E qui potrei cadere nello stucchevole avendo vissuto le mie paturnie a cavallo dell’intera produzione del cantante pavese dal berretto sempre in testa: dico solo che è stato un tuffo nel passato ricordarmi ad accompagnare al mio primo concerto il mio fratellino allora dodicenne proprio a vedere gli 883, quando il nostro mangianastri divorava le cassette colorate de “La donna il sogno…” ed era da poco uscito “La dura legge del gol” col suo bel campo da calcio stampato sulla MC. Un escalation di brividi e ricordi che ho letto sulla pelle d’oca dei compagni di serata: come corrente elettrostatica le note di Max e la sua band hanno sollecitato tutti e a comando hanno paralizzato, ammutolito, scosso fino ai boati sui brani più noti, ove per più intendo che li conoscevano tutti, parola per parola a discapito dell’età e dei problemi di cuore.

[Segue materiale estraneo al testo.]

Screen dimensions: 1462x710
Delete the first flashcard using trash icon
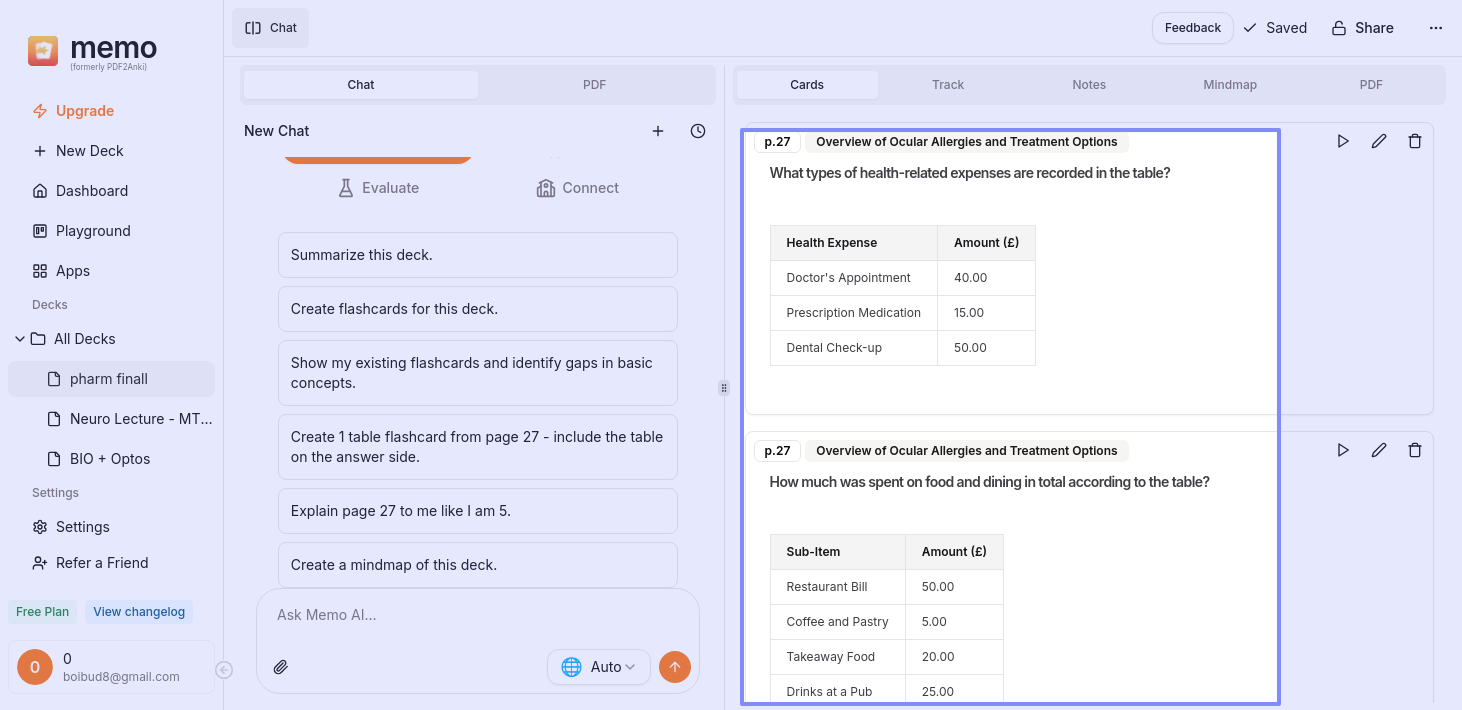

E non importa se qualcuno stonava e si può perdonare anche qualche sporadica imperfezione nelle esecuzioni: è stata una gran serata all’insegna della musica pop e dell’amicizia. E mettiamoci pure del rimorchio visto quello che mi è successo attorno. Max a volte è un po’ prolisso, ma se la gioca bene coi congiuntivi e riesce a dialogare col pubblico con la sua genuina spontaneità: anche la presenza di uno strumento semisconosciuto come la Vermona sul palco diventa motivo di ilarità e comicità (chi ha orecchie per intendere… altrimenti se la faccia spiegare da un veneto).
In apertura la comparsata del suo pupillo a the Voice Elia Zambonin e il successivo duetto sono apparsi coerenti al personaggio, così come i momenti riempitivo: sul palco Dj Zak ha mixato i brani più ballabili dai tempi degli 883, quelli che altrimenti la scaletta avrebbe sfalciato, scatenando il delirio e tramutando l’anfiteatro in una disco all’aperto in cui era impossibile non farsi trascinare in qualche coreografia, trenino o ballo dalle coreografie più improbabili. Per questo e per molto altro mi viene da dire Grazie Mille Max, per una sera anche io non ho nessun rimpianto , nessun rimorso, e sono tornato a casa con la sensazione di aver vissuto uno dei miei miti, e non lascerò ripassare vent’anni per rifarlo di sicuro!